**Aim of the exercise**
An exact repetition of the records is required. Leave nothing out.

**Data to process**
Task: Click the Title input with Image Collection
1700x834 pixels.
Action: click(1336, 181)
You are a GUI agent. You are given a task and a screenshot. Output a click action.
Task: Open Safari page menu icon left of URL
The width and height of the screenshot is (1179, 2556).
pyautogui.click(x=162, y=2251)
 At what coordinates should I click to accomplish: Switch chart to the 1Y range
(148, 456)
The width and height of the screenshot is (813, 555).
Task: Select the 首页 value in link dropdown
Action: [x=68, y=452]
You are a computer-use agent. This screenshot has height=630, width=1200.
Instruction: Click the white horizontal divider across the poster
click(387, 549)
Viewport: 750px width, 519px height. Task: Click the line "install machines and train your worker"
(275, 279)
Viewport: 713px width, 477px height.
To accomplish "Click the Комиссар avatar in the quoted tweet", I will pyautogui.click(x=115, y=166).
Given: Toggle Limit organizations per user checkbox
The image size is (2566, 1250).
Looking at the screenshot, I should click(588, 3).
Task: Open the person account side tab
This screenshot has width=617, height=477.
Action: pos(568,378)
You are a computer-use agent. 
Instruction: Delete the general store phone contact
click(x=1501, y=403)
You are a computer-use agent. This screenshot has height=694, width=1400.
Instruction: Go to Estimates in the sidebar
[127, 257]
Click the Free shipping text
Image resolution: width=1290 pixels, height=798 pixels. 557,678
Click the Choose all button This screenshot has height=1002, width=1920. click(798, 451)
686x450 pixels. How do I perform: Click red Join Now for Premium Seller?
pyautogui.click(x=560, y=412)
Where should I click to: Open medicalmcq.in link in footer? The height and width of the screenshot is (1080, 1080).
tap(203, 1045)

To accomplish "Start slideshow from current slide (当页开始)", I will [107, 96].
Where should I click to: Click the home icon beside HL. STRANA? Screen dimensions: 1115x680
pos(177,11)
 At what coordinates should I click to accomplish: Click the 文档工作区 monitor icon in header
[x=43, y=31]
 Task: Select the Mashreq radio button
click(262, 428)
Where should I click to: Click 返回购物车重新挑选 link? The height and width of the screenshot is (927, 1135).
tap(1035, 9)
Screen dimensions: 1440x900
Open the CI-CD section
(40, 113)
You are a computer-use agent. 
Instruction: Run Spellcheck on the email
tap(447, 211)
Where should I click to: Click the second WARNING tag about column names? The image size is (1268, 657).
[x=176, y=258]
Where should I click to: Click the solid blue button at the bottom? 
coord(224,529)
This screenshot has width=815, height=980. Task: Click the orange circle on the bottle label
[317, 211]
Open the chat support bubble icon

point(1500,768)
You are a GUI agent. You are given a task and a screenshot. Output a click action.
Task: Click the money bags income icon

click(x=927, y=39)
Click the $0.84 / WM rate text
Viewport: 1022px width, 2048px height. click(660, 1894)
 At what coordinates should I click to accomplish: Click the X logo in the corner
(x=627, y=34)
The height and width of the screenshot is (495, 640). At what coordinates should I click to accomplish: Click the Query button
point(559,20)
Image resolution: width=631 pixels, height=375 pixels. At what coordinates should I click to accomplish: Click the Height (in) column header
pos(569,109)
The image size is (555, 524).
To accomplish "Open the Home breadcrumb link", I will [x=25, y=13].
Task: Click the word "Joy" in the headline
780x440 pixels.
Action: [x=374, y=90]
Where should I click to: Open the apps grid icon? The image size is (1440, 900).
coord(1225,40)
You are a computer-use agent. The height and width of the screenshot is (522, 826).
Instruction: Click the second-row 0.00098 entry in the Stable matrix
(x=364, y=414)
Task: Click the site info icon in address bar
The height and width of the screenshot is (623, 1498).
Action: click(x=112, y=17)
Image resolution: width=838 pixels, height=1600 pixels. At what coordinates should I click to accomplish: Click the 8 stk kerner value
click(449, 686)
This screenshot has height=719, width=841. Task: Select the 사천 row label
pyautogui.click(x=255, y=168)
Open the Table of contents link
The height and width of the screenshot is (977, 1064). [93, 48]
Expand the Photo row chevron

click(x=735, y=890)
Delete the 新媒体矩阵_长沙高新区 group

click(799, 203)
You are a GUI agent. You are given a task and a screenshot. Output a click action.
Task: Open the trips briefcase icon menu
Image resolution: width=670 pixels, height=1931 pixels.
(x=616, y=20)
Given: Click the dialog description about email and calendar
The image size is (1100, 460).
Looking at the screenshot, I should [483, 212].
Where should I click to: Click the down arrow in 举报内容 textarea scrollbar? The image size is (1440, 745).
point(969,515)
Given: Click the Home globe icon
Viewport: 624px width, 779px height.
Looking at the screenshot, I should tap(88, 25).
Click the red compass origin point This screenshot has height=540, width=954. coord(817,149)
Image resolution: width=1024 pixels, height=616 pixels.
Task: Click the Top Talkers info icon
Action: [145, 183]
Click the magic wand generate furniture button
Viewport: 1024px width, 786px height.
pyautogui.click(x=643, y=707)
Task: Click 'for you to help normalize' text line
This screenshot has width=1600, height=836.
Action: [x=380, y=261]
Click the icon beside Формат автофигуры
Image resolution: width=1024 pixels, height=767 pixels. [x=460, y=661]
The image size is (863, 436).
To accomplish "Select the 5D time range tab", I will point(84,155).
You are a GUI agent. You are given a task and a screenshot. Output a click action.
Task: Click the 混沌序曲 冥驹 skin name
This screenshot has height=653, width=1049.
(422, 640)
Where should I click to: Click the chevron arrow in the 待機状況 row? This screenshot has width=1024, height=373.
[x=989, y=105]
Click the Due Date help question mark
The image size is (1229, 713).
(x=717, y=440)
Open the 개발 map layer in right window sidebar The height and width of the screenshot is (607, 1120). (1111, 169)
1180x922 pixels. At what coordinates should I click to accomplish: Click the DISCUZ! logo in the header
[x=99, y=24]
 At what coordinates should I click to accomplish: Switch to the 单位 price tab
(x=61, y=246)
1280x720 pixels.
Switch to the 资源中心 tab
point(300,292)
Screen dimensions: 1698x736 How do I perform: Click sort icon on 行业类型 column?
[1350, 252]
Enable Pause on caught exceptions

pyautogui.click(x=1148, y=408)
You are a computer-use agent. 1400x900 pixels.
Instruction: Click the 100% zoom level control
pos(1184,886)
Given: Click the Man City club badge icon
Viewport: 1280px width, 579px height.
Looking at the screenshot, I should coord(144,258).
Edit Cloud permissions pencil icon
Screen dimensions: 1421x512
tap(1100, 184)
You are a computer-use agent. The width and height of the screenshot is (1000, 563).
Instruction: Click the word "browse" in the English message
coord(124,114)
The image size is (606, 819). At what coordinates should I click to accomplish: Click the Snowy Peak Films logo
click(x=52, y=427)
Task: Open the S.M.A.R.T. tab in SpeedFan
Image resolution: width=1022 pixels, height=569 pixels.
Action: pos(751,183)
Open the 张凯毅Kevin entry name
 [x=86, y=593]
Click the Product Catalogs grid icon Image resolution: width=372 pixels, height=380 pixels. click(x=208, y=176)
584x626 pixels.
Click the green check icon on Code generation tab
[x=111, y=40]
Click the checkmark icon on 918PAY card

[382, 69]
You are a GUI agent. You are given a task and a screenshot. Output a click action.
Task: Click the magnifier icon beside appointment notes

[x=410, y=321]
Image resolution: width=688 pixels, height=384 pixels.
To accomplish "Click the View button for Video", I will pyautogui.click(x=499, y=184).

**Answer to the exercise**
Task: Click the Title input with Image Collection
1700x834 pixels.
Action: click(1336, 181)
You are a GUI agent. You are given a task and a screenshot. Output a click action.
Task: Open Safari page menu icon left of URL
The width and height of the screenshot is (1179, 2556).
pyautogui.click(x=162, y=2251)
 At what coordinates should I click to accomplish: Switch chart to the 1Y range
(148, 456)
The width and height of the screenshot is (813, 555).
Task: Select the 首页 value in link dropdown
Action: [x=68, y=452]
You are a computer-use agent. This screenshot has height=630, width=1200.
Instruction: Click the white horizontal divider across the poster
click(387, 549)
Viewport: 750px width, 519px height. Task: Click the line "install machines and train your worker"
(275, 279)
Viewport: 713px width, 477px height.
To accomplish "Click the Комиссар avatar in the quoted tweet", I will pyautogui.click(x=115, y=166).
Given: Toggle Limit organizations per user checkbox
The image size is (2566, 1250).
Looking at the screenshot, I should click(588, 3).
Task: Open the person account side tab
This screenshot has width=617, height=477.
Action: pos(568,378)
You are a computer-use agent. 
Instruction: Delete the general store phone contact
click(x=1501, y=403)
You are a computer-use agent. This screenshot has height=694, width=1400.
Instruction: Go to Estimates in the sidebar
[127, 257]
Click the Free shipping text
Image resolution: width=1290 pixels, height=798 pixels. 557,678
Click the Choose all button This screenshot has height=1002, width=1920. click(798, 451)
686x450 pixels. How do I perform: Click red Join Now for Premium Seller?
pyautogui.click(x=560, y=412)
Where should I click to: Open medicalmcq.in link in footer? The height and width of the screenshot is (1080, 1080).
tap(203, 1045)

To accomplish "Start slideshow from current slide (当页开始)", I will [107, 96].
Where should I click to: Click the home icon beside HL. STRANA? Screen dimensions: 1115x680
pos(177,11)
 At what coordinates should I click to accomplish: Click the 文档工作区 monitor icon in header
[x=43, y=31]
 Task: Select the Mashreq radio button
click(262, 428)
Where should I click to: Click 返回购物车重新挑选 link? The height and width of the screenshot is (927, 1135).
tap(1035, 9)
Screen dimensions: 1440x900
Open the CI-CD section
(40, 113)
You are a computer-use agent. 
Instruction: Run Spellcheck on the email
tap(447, 211)
Where should I click to: Click the second WARNING tag about column names? The image size is (1268, 657).
[x=176, y=258]
Where should I click to: Click the solid blue button at the bottom? 
coord(224,529)
This screenshot has width=815, height=980. Task: Click the orange circle on the bottle label
[317, 211]
Open the chat support bubble icon

point(1500,768)
You are a GUI agent. You are given a task and a screenshot. Output a click action.
Task: Click the money bags income icon

click(x=927, y=39)
Click the $0.84 / WM rate text
Viewport: 1022px width, 2048px height. click(660, 1894)
 At what coordinates should I click to accomplish: Click the X logo in the corner
(x=627, y=34)
The height and width of the screenshot is (495, 640). At what coordinates should I click to accomplish: Click the Query button
point(559,20)
Image resolution: width=631 pixels, height=375 pixels. At what coordinates should I click to accomplish: Click the Height (in) column header
pos(569,109)
The image size is (555, 524).
To accomplish "Open the Home breadcrumb link", I will [x=25, y=13].
Task: Click the word "Joy" in the headline
780x440 pixels.
Action: [x=374, y=90]
Where should I click to: Open the apps grid icon? The image size is (1440, 900).
coord(1225,40)
You are a computer-use agent. The height and width of the screenshot is (522, 826).
Instruction: Click the second-row 0.00098 entry in the Stable matrix
(x=364, y=414)
Task: Click the site info icon in address bar
The height and width of the screenshot is (623, 1498).
Action: click(x=112, y=17)
Image resolution: width=838 pixels, height=1600 pixels. At what coordinates should I click to accomplish: Click the 8 stk kerner value
click(449, 686)
This screenshot has height=719, width=841. Task: Select the 사천 row label
pyautogui.click(x=255, y=168)
Open the Table of contents link
The height and width of the screenshot is (977, 1064). [93, 48]
Expand the Photo row chevron

click(x=735, y=890)
Delete the 新媒体矩阵_长沙高新区 group

click(799, 203)
You are a GUI agent. You are given a task and a screenshot. Output a click action.
Task: Open the trips briefcase icon menu
Image resolution: width=670 pixels, height=1931 pixels.
(x=616, y=20)
Given: Click the dialog description about email and calendar
The image size is (1100, 460).
Looking at the screenshot, I should [483, 212].
Where should I click to: Click the down arrow in 举报内容 textarea scrollbar? The image size is (1440, 745).
point(969,515)
Given: Click the Home globe icon
Viewport: 624px width, 779px height.
Looking at the screenshot, I should tap(88, 25).
Click the red compass origin point This screenshot has height=540, width=954. coord(817,149)
Image resolution: width=1024 pixels, height=616 pixels.
Task: Click the Top Talkers info icon
Action: [145, 183]
Click the magic wand generate furniture button
Viewport: 1024px width, 786px height.
pyautogui.click(x=643, y=707)
Task: Click 'for you to help normalize' text line
This screenshot has width=1600, height=836.
Action: [x=380, y=261]
Click the icon beside Формат автофигуры
Image resolution: width=1024 pixels, height=767 pixels. [x=460, y=661]
The image size is (863, 436).
To accomplish "Select the 5D time range tab", I will point(84,155).
You are a GUI agent. You are given a task and a screenshot. Output a click action.
Task: Click the 混沌序曲 冥驹 skin name
This screenshot has height=653, width=1049.
(422, 640)
Where should I click to: Click the chevron arrow in the 待機状況 row? This screenshot has width=1024, height=373.
[x=989, y=105]
Click the Due Date help question mark
The image size is (1229, 713).
(x=717, y=440)
Open the 개발 map layer in right window sidebar The height and width of the screenshot is (607, 1120). (1111, 169)
1180x922 pixels. At what coordinates should I click to accomplish: Click the DISCUZ! logo in the header
[x=99, y=24]
 At what coordinates should I click to accomplish: Switch to the 单位 price tab
(x=61, y=246)
1280x720 pixels.
Switch to the 资源中心 tab
point(300,292)
Screen dimensions: 1698x736 How do I perform: Click sort icon on 行业类型 column?
[1350, 252]
Enable Pause on caught exceptions

pyautogui.click(x=1148, y=408)
You are a computer-use agent. 1400x900 pixels.
Instruction: Click the 100% zoom level control
pos(1184,886)
Given: Click the Man City club badge icon
Viewport: 1280px width, 579px height.
Looking at the screenshot, I should coord(144,258).
Edit Cloud permissions pencil icon
Screen dimensions: 1421x512
tap(1100, 184)
You are a computer-use agent. The width and height of the screenshot is (1000, 563).
Instruction: Click the word "browse" in the English message
coord(124,114)
The image size is (606, 819). At what coordinates should I click to accomplish: Click the Snowy Peak Films logo
click(x=52, y=427)
Task: Open the S.M.A.R.T. tab in SpeedFan
Image resolution: width=1022 pixels, height=569 pixels.
Action: pos(751,183)
Open the 张凯毅Kevin entry name
 [x=86, y=593]
Click the Product Catalogs grid icon Image resolution: width=372 pixels, height=380 pixels. click(x=208, y=176)
584x626 pixels.
Click the green check icon on Code generation tab
[x=111, y=40]
Click the checkmark icon on 918PAY card

[382, 69]
You are a GUI agent. You are given a task and a screenshot. Output a click action.
Task: Click the magnifier icon beside appointment notes

[x=410, y=321]
Image resolution: width=688 pixels, height=384 pixels.
To accomplish "Click the View button for Video", I will pyautogui.click(x=499, y=184).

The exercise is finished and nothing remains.